*To-do list*
1. Copy out the passage about leaving school for railroad work word for word.
2. From the records, pull out the lines from the line with "Viewport: 650px width, 450px" up to and including the line with "(x=299, y=222)", reproducing them without any change.

*Text to read*
━━━━

After G——­ began earning money for himself by mechanical and electrical work, he would go without luxuries, food and clothing, tramping to the shop almost barefoot one entire winter, for the sake of buying tools and equipment to carry on his mechanical experiments.  It is not surprising, therefore, that he left school at an early age to engage in actual work in railroad shops.  He afterward secured a position as a locomotive fireman.  Circumstances arose which made it necessary for him to give up railroading.  He secured a position as fireman on a stationary engine.

━━━━

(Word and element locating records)
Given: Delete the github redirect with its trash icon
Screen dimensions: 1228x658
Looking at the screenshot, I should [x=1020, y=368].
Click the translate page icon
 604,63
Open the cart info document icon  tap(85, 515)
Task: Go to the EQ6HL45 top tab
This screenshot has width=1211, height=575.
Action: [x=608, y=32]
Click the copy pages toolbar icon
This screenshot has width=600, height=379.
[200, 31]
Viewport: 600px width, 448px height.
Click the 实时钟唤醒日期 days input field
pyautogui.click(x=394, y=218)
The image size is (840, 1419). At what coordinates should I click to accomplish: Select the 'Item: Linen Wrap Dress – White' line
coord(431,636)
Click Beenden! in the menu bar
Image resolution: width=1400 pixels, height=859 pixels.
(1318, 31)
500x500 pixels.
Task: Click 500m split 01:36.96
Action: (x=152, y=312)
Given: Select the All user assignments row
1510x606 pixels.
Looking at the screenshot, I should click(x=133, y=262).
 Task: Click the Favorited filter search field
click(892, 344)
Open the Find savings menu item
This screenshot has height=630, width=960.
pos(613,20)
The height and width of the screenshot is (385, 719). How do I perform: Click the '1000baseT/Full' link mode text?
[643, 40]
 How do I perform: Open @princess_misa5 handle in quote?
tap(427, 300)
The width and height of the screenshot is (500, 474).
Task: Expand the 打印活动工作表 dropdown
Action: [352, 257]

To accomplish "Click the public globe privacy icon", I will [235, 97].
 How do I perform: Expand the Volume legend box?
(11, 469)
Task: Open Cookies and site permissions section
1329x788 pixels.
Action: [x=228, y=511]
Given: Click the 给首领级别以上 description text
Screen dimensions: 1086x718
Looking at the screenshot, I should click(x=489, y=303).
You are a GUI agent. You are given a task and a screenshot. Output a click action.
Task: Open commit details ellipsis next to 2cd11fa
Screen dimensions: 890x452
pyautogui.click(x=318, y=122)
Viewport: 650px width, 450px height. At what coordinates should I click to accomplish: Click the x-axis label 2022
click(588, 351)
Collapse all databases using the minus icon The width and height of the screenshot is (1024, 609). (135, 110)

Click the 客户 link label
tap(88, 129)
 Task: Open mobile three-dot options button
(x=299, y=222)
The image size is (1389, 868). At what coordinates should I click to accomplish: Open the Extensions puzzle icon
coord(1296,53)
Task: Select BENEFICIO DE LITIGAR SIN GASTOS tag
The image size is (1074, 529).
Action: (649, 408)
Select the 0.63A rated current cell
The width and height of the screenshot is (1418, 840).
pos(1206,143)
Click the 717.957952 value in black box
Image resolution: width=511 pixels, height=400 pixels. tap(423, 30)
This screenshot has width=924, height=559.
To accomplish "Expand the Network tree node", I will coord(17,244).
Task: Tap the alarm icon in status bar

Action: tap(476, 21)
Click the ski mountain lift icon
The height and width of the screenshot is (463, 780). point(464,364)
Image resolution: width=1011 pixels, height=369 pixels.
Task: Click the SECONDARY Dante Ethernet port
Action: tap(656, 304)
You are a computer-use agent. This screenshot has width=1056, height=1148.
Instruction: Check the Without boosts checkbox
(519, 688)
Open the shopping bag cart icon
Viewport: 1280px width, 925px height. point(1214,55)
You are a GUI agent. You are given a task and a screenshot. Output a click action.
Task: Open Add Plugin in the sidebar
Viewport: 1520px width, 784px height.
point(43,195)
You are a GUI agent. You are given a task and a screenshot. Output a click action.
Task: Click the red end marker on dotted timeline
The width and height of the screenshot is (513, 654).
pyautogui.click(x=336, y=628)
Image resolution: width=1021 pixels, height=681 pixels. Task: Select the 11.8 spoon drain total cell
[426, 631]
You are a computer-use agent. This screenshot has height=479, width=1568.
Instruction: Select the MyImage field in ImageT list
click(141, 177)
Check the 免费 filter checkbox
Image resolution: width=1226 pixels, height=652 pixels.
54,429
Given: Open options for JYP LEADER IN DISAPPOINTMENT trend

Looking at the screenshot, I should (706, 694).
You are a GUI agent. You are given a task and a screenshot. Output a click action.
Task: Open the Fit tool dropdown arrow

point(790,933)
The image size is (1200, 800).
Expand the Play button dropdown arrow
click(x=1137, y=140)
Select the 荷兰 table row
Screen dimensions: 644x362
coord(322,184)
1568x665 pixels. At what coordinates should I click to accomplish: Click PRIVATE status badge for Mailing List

━━━━

*Exercise solutions*
1.
After G——­ began earning money for himself by mechanical and electrical work, he would go without luxuries, food and clothing, tramping to the shop almost barefoot one entire winter, for the sake of buying tools and equipment to carry on his mechanical experiments.  It is not surprising, therefore, that he left school at an early age to engage in actual work in railroad shops.  He afterward secured a position as a locomotive fireman.  Circumstances arose which made it necessary for him to give up railroading.  He secured a position as fireman on a stationary engine.

2.
Viewport: 650px width, 450px height. At what coordinates should I click to accomplish: Click the x-axis label 2022
click(588, 351)
Collapse all databases using the minus icon The width and height of the screenshot is (1024, 609). (135, 110)

Click the 客户 link label
tap(88, 129)
 Task: Open mobile three-dot options button
(x=299, y=222)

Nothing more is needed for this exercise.